Description of Products/Service/Result or Deliverables
It will be a list of deliverables and description of the end result, service or product your project should produce. It may include project documentation such as Work Breakdown Structure, Risk Register, Budget, etc. Also, it can be intermediate results for product development
Assumptions
Factors that, for planning purposes are considered to be true, real or certain without proof or demonstration.
Constraints
Applicable restrictions or limitations, either internal or external to a project that will affect the performance of the project.
Project Objectives
It is crucial. You can fulfil or implement requirements in many different ways. However, the project was started to achieve a particular goal. While your final product, service or result may be functional and usable, it might not be able to achieve the project objectives.
Objectives here should be concrete and measurable. Meeting these objectives will mean you finished the project successfully.
Project Approval Requirements
This section should state what items of the project should be approved and by whom. It is common for sponsors to approve WBS, schedule and budget baselines, risks, etc.
Project Risks
Risks are uncertain events or conditions that, if they occur, have a positive or negative effect on a project performance. This section contains only high-level risk. They will be later elaborated during risk management processes.
Signatures of project sponsors
All in all project sponsor should sign the Project Charter.
Project Charter Example and Template
Below is the simple project charter example. It shows how the document may look like for a small project.
Get access to Free PM Basics Library to download Simple Project Charter Example in PDF
Keep in mind that projects are unique. Some may require additional information stated in the charter. So, do to try to replicate it word by word.
If your organisation just starts to use Project Charter, this example will suit you well. Use baby steps to develop your own template.
In general, I would like to encourage you to stop looking for templates and project charter examples. Make a commitment and create it on your own.
Nevertheless, if you need a starting point you can find a template in the Library.
The process took just a few hours for me. But I analysed each section, defined their value for me and project sponsors, thought through how I will use the information in future, etc. And now I have a project charter template that works for me, and I know the value it will provide for a project.
How to Develop Project Charter
- Check who is responsible for creating a charter. Is it mandatory?
- Check if there is a template in your organisation. If not, create one.
- Talk to Sponsor, Client, Customer and key stakeholders. Collect information about the business case, high-level requirements, constraints, assumptions, risks.
- Understand the project objective and how it is aligned with the business case.
- Try to identify real expectations from the project.
- Make the first draft.
- Consult with subject matter experts, review historical data, look for similar projects.
- Update the draft.
- Meet with preassigned team members and get their input.
- Update the draft.
- Plan a meeting with key stakeholders.
- Present the draft, collect the feedback.
- Update the draft and finalise the Project Charter.
- Get the sign off.
For sure the process may differ. Some steps might not be formal or mandatory. Nevertheless, communicate with colleagues who have more recent and better expertise and authority first.
Does it have to be that formal?
No, alternatively you can avoid creating a formal document. Cover the same topics in meetings, calls or emails. However, do follow up on the collected information, get feedback and confirmation.
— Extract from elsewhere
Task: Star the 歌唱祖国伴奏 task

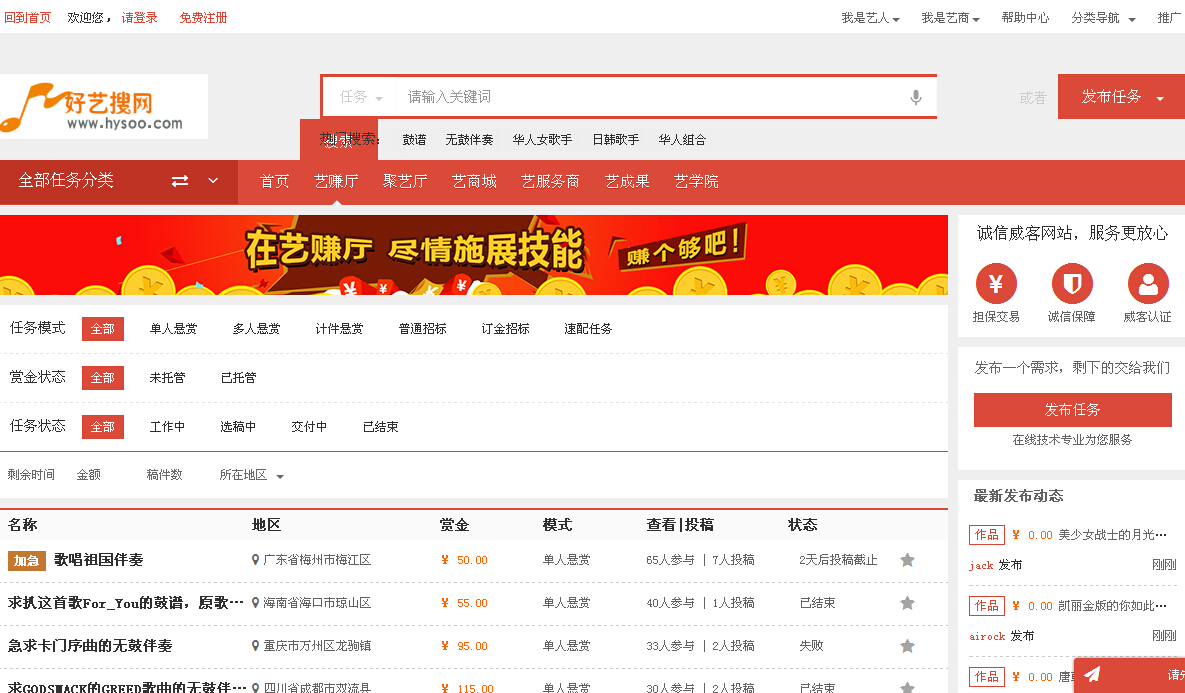Action: tap(907, 560)
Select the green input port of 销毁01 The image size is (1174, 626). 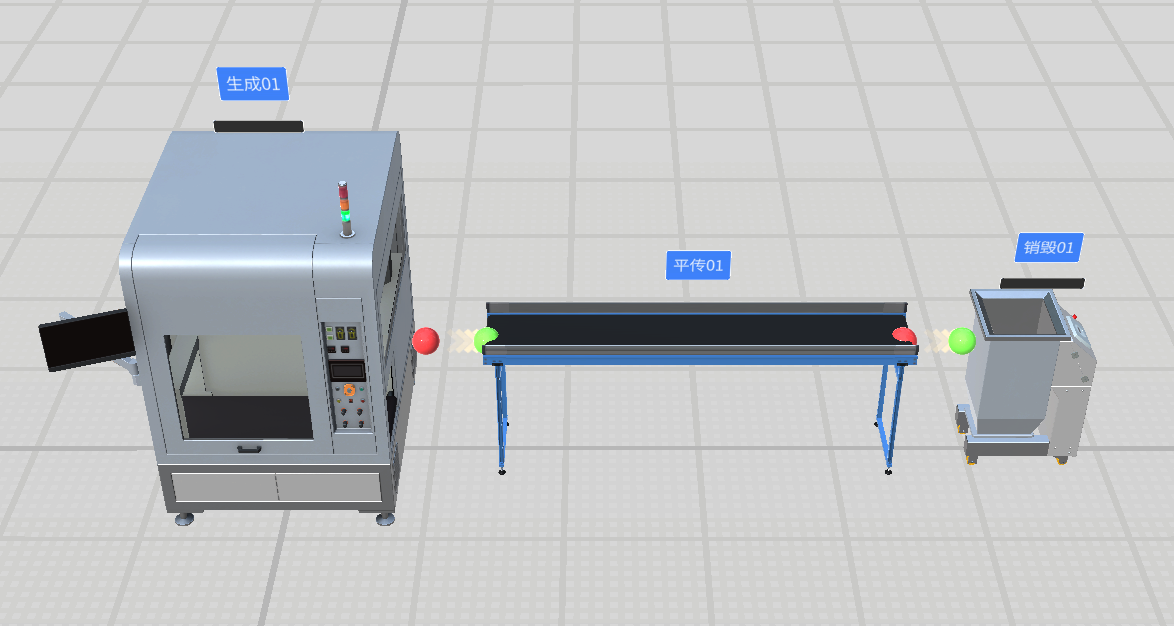tap(961, 341)
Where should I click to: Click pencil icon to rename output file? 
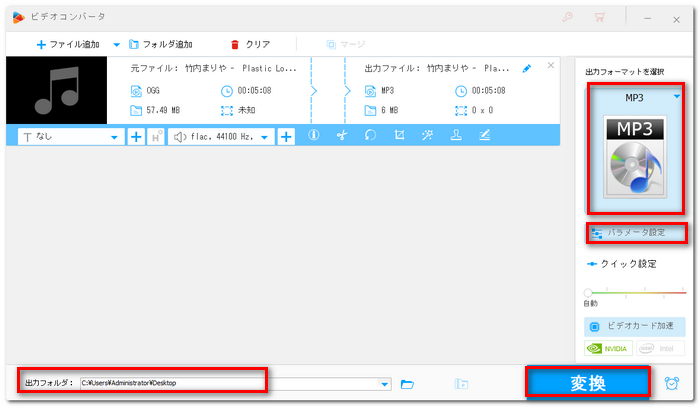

In the long run throughout the whole lifetime, Project Charter will help you to deliver the result that sponsors paid for. Likewise, it can help you to prove that the Customer and Sponsor do not understand what they really want. As each piece of work on the project should be clearly aligned with the project objectives.
However, keep in mind that no single document can guarantee project success. Building mutually beneficial relationships with stakeholders is the only true way make them happy.